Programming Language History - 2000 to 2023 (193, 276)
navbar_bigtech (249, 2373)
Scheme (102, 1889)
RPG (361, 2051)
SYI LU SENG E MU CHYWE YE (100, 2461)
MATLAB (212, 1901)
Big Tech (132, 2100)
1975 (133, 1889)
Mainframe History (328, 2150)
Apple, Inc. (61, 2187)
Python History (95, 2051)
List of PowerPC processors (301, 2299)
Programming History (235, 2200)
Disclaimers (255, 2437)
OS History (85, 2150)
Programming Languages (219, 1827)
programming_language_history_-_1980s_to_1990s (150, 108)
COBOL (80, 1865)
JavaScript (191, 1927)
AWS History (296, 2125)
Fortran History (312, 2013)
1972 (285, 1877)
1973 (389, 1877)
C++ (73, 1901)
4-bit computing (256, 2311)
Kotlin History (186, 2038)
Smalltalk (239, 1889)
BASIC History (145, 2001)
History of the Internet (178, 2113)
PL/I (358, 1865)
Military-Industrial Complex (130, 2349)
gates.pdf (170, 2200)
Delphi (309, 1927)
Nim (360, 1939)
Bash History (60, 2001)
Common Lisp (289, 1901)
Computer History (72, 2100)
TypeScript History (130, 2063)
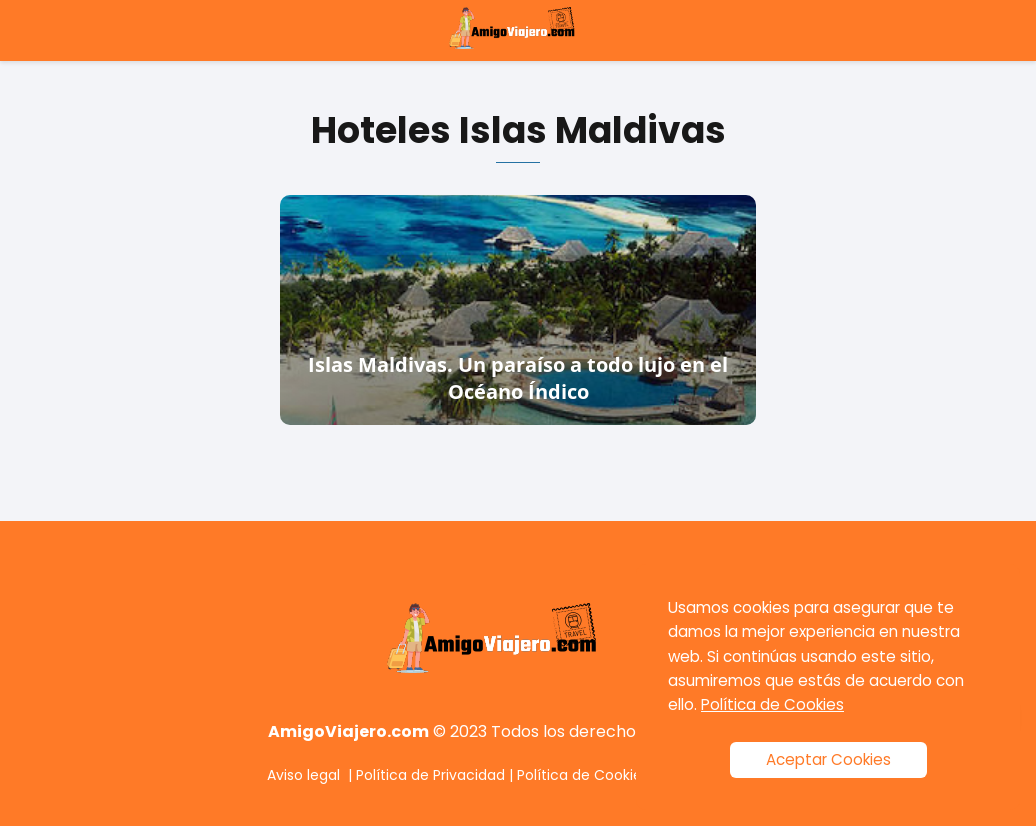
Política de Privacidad (430, 775)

**Problem to work on:** Rewrite the listing above, swapping "Disclaimers" for "Legal Notices" and leaving everything else unchanged. Omit the pictures from your answer.

**Answer:**
Programming Language History - 2000 to 2023 (193, 276)
navbar_bigtech (249, 2373)
Scheme (102, 1889)
RPG (361, 2051)
SYI LU SENG E MU CHYWE YE (100, 2461)
MATLAB (212, 1901)
Big Tech (132, 2100)
1975 (133, 1889)
Mainframe History (328, 2150)
Apple, Inc. (61, 2187)
Python History (95, 2051)
List of PowerPC processors (301, 2299)
Programming History (235, 2200)
Legal Notices (255, 2437)
OS History (85, 2150)
Programming Languages (219, 1827)
programming_language_history_-_1980s_to_1990s (150, 108)
COBOL (80, 1865)
JavaScript (191, 1927)
AWS History (296, 2125)
Fortran History (312, 2013)
1972 (285, 1877)
1973 (389, 1877)
C++ (73, 1901)
4-bit computing (256, 2311)
Kotlin History (186, 2038)
Smalltalk (239, 1889)
BASIC History (145, 2001)
History of the Internet (178, 2113)
PL/I (358, 1865)
Military-Industrial Complex (130, 2349)
gates.pdf (170, 2200)
Delphi (309, 1927)
Nim (360, 1939)
Bash History (60, 2001)
Common Lisp (289, 1901)
Computer History (72, 2100)
TypeScript History (130, 2063)
Política de Privacidad (430, 775)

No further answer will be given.